Paradox in the criminal justice setting is always hidden from public view. My work takes place in a separated, secret world. That fact alone acts as a constant reminder that I am connected to much that many do not want to think about. It is the stuff of life considered only on partial terms by a polarised media or distorted beyond recognition by the latest Netflix crime drama. It is also a world where there is much history of the crucifixions of life. Where contemporary versions of the passion are repeated and often with little evidence of any resurrection.

I could cite many examples that would enable me to share my work but none quite like that which occurred in the winter of 2019. A major incident on London Bridge propelled not only the paradoxes of criminal justice into the wider public’s thinking but also, and with little recognition of course, the very themes of the passion of Christ; forgiveness, wholeness and redemption.

The incident I refer to unfolded at a conference on rehabilitation. A radicalised young man launched a knife attack on two of those attending and killed them. As the violence continued it spilled out onto the bridge and others from the conference became involved.

In the media coverage that followed, two men were brought to our attention, both are deserving of our continued reflection. One is a man previously convicted of murder who, caught up in a new drama acts to save and preserve life. The other, a man who has committed his young life to helping change and rehabilitate similar offenders and who then loses his life at the hands of one he may well have sought to serve.

In the days that followed, the media found many words to express a response in relation to the later. But their struggle to find the language that could comprehend that someone serving a life sentence for murder could also be equally involved in the preservation and saving of lives was only too apparent.

In this example, it seems that extreme events are never really as extreme as we need them to be. We prefer ‘extreme’ to mystery. We know what to do with ‘extreme’. We make it ‘good’ or ‘bad’ and our small, limited mind can then cope. What our thinking struggles most with is the reality and fact of wholeness.

The fact that someone, that we, are forever a sacred mix of all that we easily label ‘good’ or ‘bad’ and that the resultant manifest wholeness is for the most not extreme at all. My understanding as a clinician of faith tells me that wholeness is not one or the other, it is always both. It is always a paradox.

The events on London Bridge made public the reality of the paradox within the human condition. For once, the very private world that I inhabit was revealed. Something more occurred, something more got played out for all to see and that something seriously is demanding more than our conditioned view of our world and each other. It is demanding we think beyond the initial superficial reaction and not be so afraid of ourselves and the mystery of what wholeness really looks like. Because wholeness is much more than we care to think about.

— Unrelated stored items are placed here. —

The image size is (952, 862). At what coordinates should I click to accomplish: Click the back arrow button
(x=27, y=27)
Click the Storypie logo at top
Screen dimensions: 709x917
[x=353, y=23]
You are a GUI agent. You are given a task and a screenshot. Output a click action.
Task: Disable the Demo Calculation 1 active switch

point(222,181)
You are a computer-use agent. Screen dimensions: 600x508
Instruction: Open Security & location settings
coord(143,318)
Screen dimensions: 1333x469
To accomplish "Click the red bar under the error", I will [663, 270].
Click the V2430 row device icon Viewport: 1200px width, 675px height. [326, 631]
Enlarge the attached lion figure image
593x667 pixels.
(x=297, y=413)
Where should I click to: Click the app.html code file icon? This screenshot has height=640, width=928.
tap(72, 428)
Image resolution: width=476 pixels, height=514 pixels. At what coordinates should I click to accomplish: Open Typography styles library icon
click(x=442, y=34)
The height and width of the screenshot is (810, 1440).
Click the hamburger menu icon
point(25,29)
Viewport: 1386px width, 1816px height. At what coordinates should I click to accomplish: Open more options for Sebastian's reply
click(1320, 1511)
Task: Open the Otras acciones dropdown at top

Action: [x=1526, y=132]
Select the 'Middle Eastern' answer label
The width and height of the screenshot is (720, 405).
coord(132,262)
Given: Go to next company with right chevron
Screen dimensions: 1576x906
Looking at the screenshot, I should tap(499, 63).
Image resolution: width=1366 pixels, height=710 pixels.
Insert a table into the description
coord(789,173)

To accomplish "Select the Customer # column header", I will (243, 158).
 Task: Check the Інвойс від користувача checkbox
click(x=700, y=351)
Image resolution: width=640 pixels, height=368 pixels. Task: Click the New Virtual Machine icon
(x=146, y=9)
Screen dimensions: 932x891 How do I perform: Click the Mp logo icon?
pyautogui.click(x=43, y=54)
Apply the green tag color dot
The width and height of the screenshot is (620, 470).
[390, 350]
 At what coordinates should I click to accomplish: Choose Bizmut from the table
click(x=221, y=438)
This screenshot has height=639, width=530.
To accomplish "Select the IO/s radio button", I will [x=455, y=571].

Wholeness also requires us to think about the third man who featured on the bridge that day. For it is he that brings into sharp focus the reality that none of us are ever a reduced to one dimension. We are all that incredible mystery of immense light, immense dark and many dimensions. At that moment in time, it is the third man who manifests the part of him capable of ultimate destructive behaviour. But, like it or not, that destructive moment is exactly just that, a moment. It is not the full picture and is certainly not the full reality or extent of who he is. The third man was once a babe in arms, just the same as the other two men. He will have also travelled through life being attached to and loved by others. Being seen and known for many things worthy of praise and respect and nothing like the part of him now witnessed by the world. He too, just like the rest of us, was a manifest paradox in much need of a manifest passion.